• STORED DATA:

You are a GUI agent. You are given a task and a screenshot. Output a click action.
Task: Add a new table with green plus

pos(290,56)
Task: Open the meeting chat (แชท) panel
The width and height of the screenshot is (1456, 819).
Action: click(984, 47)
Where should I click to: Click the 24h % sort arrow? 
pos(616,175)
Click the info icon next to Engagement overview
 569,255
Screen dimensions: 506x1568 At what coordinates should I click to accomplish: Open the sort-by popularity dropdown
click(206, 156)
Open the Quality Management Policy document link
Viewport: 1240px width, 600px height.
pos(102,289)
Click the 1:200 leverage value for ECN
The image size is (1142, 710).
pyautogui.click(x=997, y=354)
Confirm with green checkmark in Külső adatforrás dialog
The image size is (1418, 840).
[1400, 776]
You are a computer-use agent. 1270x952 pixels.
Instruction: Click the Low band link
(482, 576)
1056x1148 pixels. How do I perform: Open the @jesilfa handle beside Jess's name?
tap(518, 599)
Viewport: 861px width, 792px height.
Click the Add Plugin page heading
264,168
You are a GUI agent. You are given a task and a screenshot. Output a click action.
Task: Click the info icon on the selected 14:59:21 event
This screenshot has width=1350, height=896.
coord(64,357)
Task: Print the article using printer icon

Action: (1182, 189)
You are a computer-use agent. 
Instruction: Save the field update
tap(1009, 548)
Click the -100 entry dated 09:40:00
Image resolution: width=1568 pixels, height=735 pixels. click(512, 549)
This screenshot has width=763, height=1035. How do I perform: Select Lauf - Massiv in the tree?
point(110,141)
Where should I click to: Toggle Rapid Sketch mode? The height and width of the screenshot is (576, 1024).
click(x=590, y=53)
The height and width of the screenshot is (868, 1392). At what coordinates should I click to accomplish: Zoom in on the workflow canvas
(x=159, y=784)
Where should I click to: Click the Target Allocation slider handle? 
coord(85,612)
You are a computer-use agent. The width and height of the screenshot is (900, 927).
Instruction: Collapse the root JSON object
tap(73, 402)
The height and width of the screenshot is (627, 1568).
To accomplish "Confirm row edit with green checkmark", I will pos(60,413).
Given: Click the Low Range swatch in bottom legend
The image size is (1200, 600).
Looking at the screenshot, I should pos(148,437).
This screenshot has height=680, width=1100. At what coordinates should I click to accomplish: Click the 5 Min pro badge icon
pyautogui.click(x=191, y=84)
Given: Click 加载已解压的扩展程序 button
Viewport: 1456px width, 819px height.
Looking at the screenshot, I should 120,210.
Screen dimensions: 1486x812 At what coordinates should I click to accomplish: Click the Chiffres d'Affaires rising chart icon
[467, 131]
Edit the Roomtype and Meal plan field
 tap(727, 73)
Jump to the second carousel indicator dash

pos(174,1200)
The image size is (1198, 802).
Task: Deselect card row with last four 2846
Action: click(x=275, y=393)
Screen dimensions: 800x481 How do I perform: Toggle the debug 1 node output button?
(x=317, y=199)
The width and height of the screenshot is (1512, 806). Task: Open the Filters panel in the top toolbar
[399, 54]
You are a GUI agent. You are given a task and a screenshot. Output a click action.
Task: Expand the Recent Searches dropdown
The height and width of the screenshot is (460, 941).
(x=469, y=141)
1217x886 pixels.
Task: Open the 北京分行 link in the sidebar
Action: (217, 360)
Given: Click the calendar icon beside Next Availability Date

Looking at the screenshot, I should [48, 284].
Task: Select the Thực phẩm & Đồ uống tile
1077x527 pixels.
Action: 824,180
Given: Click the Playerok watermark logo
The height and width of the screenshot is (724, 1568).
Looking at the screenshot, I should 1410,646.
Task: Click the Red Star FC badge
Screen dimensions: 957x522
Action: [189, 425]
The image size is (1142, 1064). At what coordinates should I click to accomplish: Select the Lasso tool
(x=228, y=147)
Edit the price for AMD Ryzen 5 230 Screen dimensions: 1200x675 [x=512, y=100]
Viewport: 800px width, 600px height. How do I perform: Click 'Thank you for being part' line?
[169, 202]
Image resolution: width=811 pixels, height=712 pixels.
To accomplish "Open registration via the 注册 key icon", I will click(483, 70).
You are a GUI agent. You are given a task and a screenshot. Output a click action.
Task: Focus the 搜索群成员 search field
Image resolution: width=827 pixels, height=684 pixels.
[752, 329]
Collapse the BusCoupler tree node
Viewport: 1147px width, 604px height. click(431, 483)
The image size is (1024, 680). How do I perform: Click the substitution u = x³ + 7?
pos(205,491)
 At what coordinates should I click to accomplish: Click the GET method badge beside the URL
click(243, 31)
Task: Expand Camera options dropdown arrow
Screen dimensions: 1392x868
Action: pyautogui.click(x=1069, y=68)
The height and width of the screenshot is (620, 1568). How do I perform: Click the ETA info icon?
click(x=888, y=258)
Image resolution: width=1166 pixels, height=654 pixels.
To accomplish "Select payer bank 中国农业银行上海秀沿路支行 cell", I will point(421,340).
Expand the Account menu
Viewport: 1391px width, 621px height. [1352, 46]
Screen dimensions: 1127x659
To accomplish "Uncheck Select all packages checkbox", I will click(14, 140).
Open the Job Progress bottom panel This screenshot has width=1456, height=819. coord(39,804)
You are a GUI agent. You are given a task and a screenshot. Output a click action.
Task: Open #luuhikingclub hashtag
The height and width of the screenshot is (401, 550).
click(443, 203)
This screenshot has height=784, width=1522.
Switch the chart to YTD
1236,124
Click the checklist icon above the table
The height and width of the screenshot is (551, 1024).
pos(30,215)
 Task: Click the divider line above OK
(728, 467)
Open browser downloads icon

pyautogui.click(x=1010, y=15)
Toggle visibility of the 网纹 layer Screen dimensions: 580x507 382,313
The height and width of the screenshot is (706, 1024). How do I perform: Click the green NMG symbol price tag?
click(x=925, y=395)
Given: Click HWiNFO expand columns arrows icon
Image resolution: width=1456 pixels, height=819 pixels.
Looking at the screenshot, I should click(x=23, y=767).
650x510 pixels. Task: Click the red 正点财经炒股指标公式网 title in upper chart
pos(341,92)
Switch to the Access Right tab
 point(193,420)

• STATED PROBLEM: Repeat all of the lines above verbatim.

• COMPLETE ANSWER:
You are a GUI agent. You are given a task and a screenshot. Output a click action.
Task: Add a new table with green plus

pos(290,56)
Task: Open the meeting chat (แชท) panel
The width and height of the screenshot is (1456, 819).
Action: click(984, 47)
Where should I click to: Click the 24h % sort arrow? 
pos(616,175)
Click the info icon next to Engagement overview
 569,255
Screen dimensions: 506x1568 At what coordinates should I click to accomplish: Open the sort-by popularity dropdown
click(206, 156)
Open the Quality Management Policy document link
Viewport: 1240px width, 600px height.
pos(102,289)
Click the 1:200 leverage value for ECN
The image size is (1142, 710).
pyautogui.click(x=997, y=354)
Confirm with green checkmark in Külső adatforrás dialog
The image size is (1418, 840).
[1400, 776]
You are a computer-use agent. 1270x952 pixels.
Instruction: Click the Low band link
(482, 576)
1056x1148 pixels. How do I perform: Open the @jesilfa handle beside Jess's name?
tap(518, 599)
Viewport: 861px width, 792px height.
Click the Add Plugin page heading
264,168
You are a GUI agent. You are given a task and a screenshot. Output a click action.
Task: Click the info icon on the selected 14:59:21 event
This screenshot has width=1350, height=896.
coord(64,357)
Task: Print the article using printer icon

Action: (1182, 189)
You are a computer-use agent. 
Instruction: Save the field update
tap(1009, 548)
Click the -100 entry dated 09:40:00
Image resolution: width=1568 pixels, height=735 pixels. click(512, 549)
This screenshot has width=763, height=1035. How do I perform: Select Lauf - Massiv in the tree?
point(110,141)
Where should I click to: Toggle Rapid Sketch mode? The height and width of the screenshot is (576, 1024).
click(x=590, y=53)
The height and width of the screenshot is (868, 1392). At what coordinates should I click to accomplish: Zoom in on the workflow canvas
(x=159, y=784)
Where should I click to: Click the Target Allocation slider handle? 
coord(85,612)
You are a computer-use agent. The width and height of the screenshot is (900, 927).
Instruction: Collapse the root JSON object
tap(73, 402)
The height and width of the screenshot is (627, 1568).
To accomplish "Confirm row edit with green checkmark", I will pos(60,413).
Given: Click the Low Range swatch in bottom legend
The image size is (1200, 600).
Looking at the screenshot, I should pos(148,437).
This screenshot has height=680, width=1100. At what coordinates should I click to accomplish: Click the 5 Min pro badge icon
pyautogui.click(x=191, y=84)
Given: Click 加载已解压的扩展程序 button
Viewport: 1456px width, 819px height.
Looking at the screenshot, I should 120,210.
Screen dimensions: 1486x812 At what coordinates should I click to accomplish: Click the Chiffres d'Affaires rising chart icon
[467, 131]
Edit the Roomtype and Meal plan field
 tap(727, 73)
Jump to the second carousel indicator dash

pos(174,1200)
The image size is (1198, 802).
Task: Deselect card row with last four 2846
Action: click(x=275, y=393)
Screen dimensions: 800x481 How do I perform: Toggle the debug 1 node output button?
(x=317, y=199)
The width and height of the screenshot is (1512, 806). Task: Open the Filters panel in the top toolbar
[399, 54]
You are a GUI agent. You are given a task and a screenshot. Output a click action.
Task: Expand the Recent Searches dropdown
The height and width of the screenshot is (460, 941).
(x=469, y=141)
1217x886 pixels.
Task: Open the 北京分行 link in the sidebar
Action: (217, 360)
Given: Click the calendar icon beside Next Availability Date

Looking at the screenshot, I should [48, 284].
Task: Select the Thực phẩm & Đồ uống tile
1077x527 pixels.
Action: 824,180
Given: Click the Playerok watermark logo
The height and width of the screenshot is (724, 1568).
Looking at the screenshot, I should 1410,646.
Task: Click the Red Star FC badge
Screen dimensions: 957x522
Action: [189, 425]
The image size is (1142, 1064). At what coordinates should I click to accomplish: Select the Lasso tool
(x=228, y=147)
Edit the price for AMD Ryzen 5 230 Screen dimensions: 1200x675 [x=512, y=100]
Viewport: 800px width, 600px height. How do I perform: Click 'Thank you for being part' line?
[169, 202]
Image resolution: width=811 pixels, height=712 pixels.
To accomplish "Open registration via the 注册 key icon", I will click(483, 70).
You are a GUI agent. You are given a task and a screenshot. Output a click action.
Task: Focus the 搜索群成员 search field
Image resolution: width=827 pixels, height=684 pixels.
[752, 329]
Collapse the BusCoupler tree node
Viewport: 1147px width, 604px height. click(431, 483)
The image size is (1024, 680). How do I perform: Click the substitution u = x³ + 7?
pos(205,491)
 At what coordinates should I click to accomplish: Click the GET method badge beside the URL
click(243, 31)
Task: Expand Camera options dropdown arrow
Screen dimensions: 1392x868
Action: pyautogui.click(x=1069, y=68)
The height and width of the screenshot is (620, 1568). How do I perform: Click the ETA info icon?
click(x=888, y=258)
Image resolution: width=1166 pixels, height=654 pixels.
To accomplish "Select payer bank 中国农业银行上海秀沿路支行 cell", I will point(421,340).
Expand the Account menu
Viewport: 1391px width, 621px height. [1352, 46]
Screen dimensions: 1127x659
To accomplish "Uncheck Select all packages checkbox", I will click(14, 140).
Open the Job Progress bottom panel This screenshot has width=1456, height=819. coord(39,804)
You are a GUI agent. You are given a task and a screenshot. Output a click action.
Task: Open #luuhikingclub hashtag
The height and width of the screenshot is (401, 550).
click(443, 203)
This screenshot has height=784, width=1522.
Switch the chart to YTD
1236,124
Click the checklist icon above the table
The height and width of the screenshot is (551, 1024).
pos(30,215)
 Task: Click the divider line above OK
(728, 467)
Open browser downloads icon

pyautogui.click(x=1010, y=15)
Toggle visibility of the 网纹 layer Screen dimensions: 580x507 382,313
The height and width of the screenshot is (706, 1024). How do I perform: Click the green NMG symbol price tag?
click(x=925, y=395)
Given: Click HWiNFO expand columns arrows icon
Image resolution: width=1456 pixels, height=819 pixels.
Looking at the screenshot, I should click(x=23, y=767).
650x510 pixels. Task: Click the red 正点财经炒股指标公式网 title in upper chart
pos(341,92)
Switch to the Access Right tab
 point(193,420)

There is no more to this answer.